It’s 5:52 a.m. when I finally drag myself out of bed. Without turning on any lights I shuffle to the kitchen and push the brew button on the coffee pot, then curl up on the couch under a quilt while the scent of coffee permeates the air. I doze for a minute or two while I wait. No more, though, because I know the kids will wake when their radar detects that I am sitting down to do something important. I’d like to actually finish reading a chapter in my Bible, would love to pray more than one desperate “help me” sentence, unbroken by the persistent yelling of the baby who thinks 5 a.m. is an acceptable wake time. I’d like to have some quiet time alone with the Lord before hearing the frantic pleas for breakfast from the seven year old who might perish dramatically if he doesn’t have something to eat before the sun has fully risen.
So, I quietly pad up the stairs, carefully holding a coffee cup while trying to miss the squeakiest spots on the steps. I sit down at my desk where my Bible and notebook wait for me every morning. I flip open to the Psalms, which I hope to finish by August; I sigh heavily and sink into the pattern of stillness that is the one golden hour of my day when I can be quiet and listen.
I read through a Psalm, jot down notes and parts of the passage in my notebook (spiral bound, college ruled, $.19 at Walmart during the back to school sale when I stock up each year). I get stuck on Psalm 88, and my thoughts feel fuzzy around the edges since the baby kept me up some last night and I turned out the light much later than I meant to anyway because I was lost in a story about the 19th century French painter Edgar Degas. I vow to go to bed earlier tonight, and then open my laptop to find C.H. Spurgeon’s expositions on Psalm 88. The psalmist says, “But I call to You for help, Lord; in the morning my prayer meets You.” Spurgeon comments that “a true born child of God may be known by his continuing cry; a hypocrite is great at a spurt, but the genuine believer holds on till he wins his suit.”
I think back over my disastrous day yesterday, recycling the moment when I yelled at my kid for a continued act of disobedience, how I knew every word was a demolition of carefully built trust, and how I puddled into tears as soon as it was over.
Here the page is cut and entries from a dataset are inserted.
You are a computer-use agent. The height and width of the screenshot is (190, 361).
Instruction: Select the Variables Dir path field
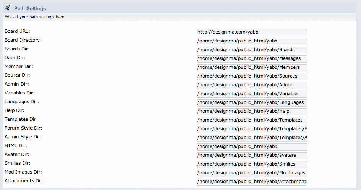252,94
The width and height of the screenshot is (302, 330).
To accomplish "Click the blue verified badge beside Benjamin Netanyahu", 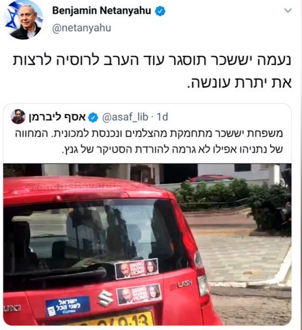I will click(x=160, y=11).
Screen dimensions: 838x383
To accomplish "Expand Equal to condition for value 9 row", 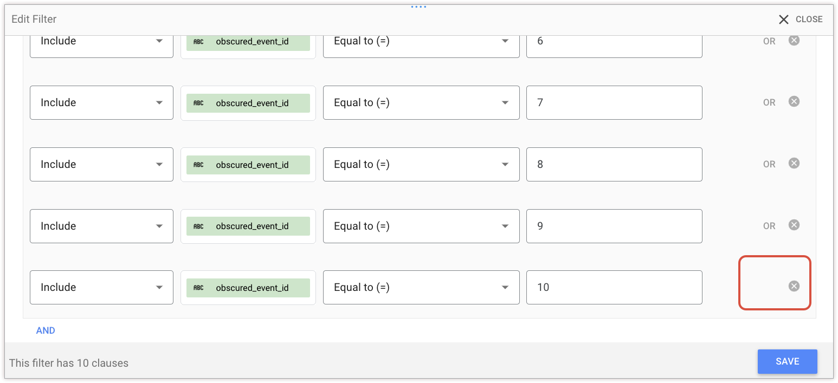I will (421, 226).
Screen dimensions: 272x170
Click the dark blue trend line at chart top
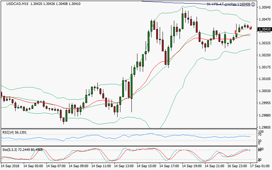pyautogui.click(x=177, y=2)
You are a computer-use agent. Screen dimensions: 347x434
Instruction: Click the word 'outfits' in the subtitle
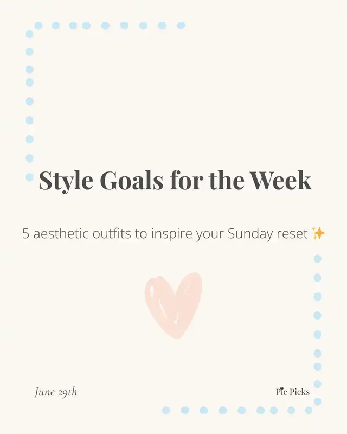point(112,233)
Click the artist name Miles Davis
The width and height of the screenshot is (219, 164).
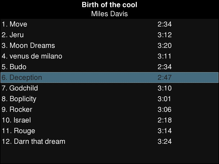pos(110,14)
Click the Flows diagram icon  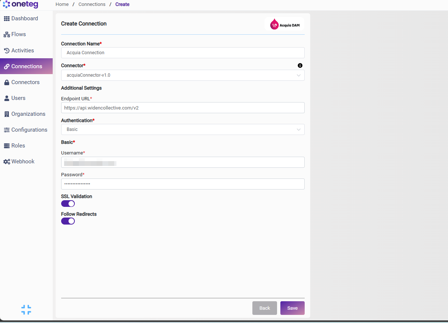click(7, 34)
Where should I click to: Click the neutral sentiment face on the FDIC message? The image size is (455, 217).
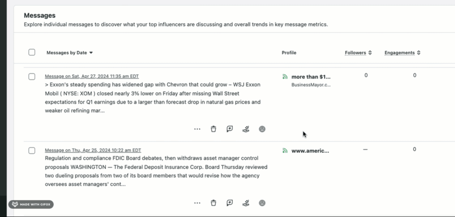[262, 203]

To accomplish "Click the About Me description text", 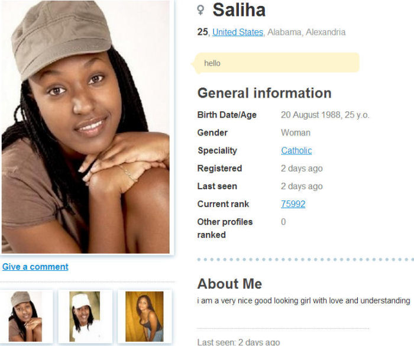I will tap(303, 300).
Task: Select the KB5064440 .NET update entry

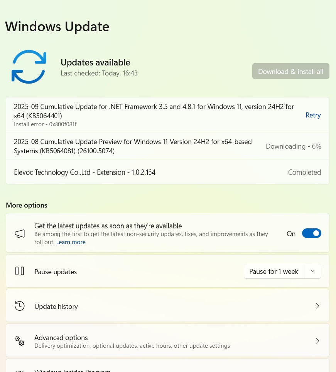Action: point(154,111)
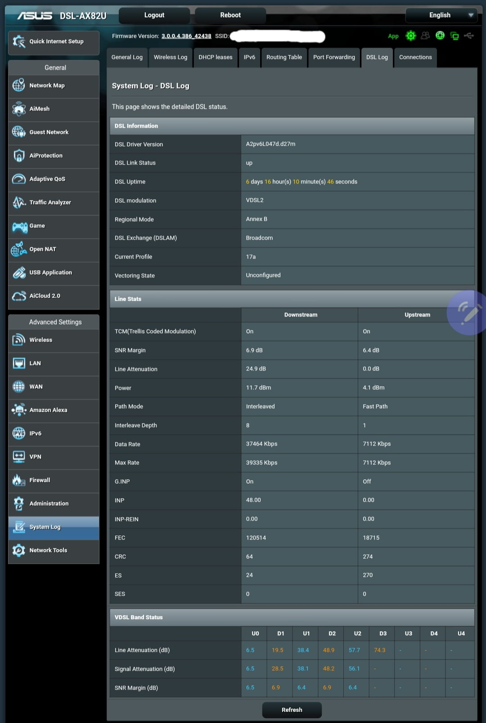Select the Routing Table tab
The width and height of the screenshot is (486, 723).
(284, 58)
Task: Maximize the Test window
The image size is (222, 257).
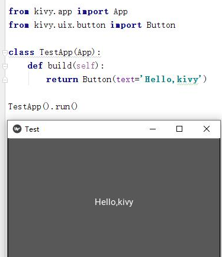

And how I called him back to me and sank down to his level when I apologized, the words getting stuck in my throat because pride is the hardest morsel to swallow. I thought about his whispered words when he asked me to pray for him to stop his disobedience while I curled around him in his narrow bed as we said our good-nights, and with tears washing away the ugliness of the day, I thank God that grace runs far deeper than I imagined it could, that mercy is new with the rising of the sun, that forgiveness paves the way for reconciliation.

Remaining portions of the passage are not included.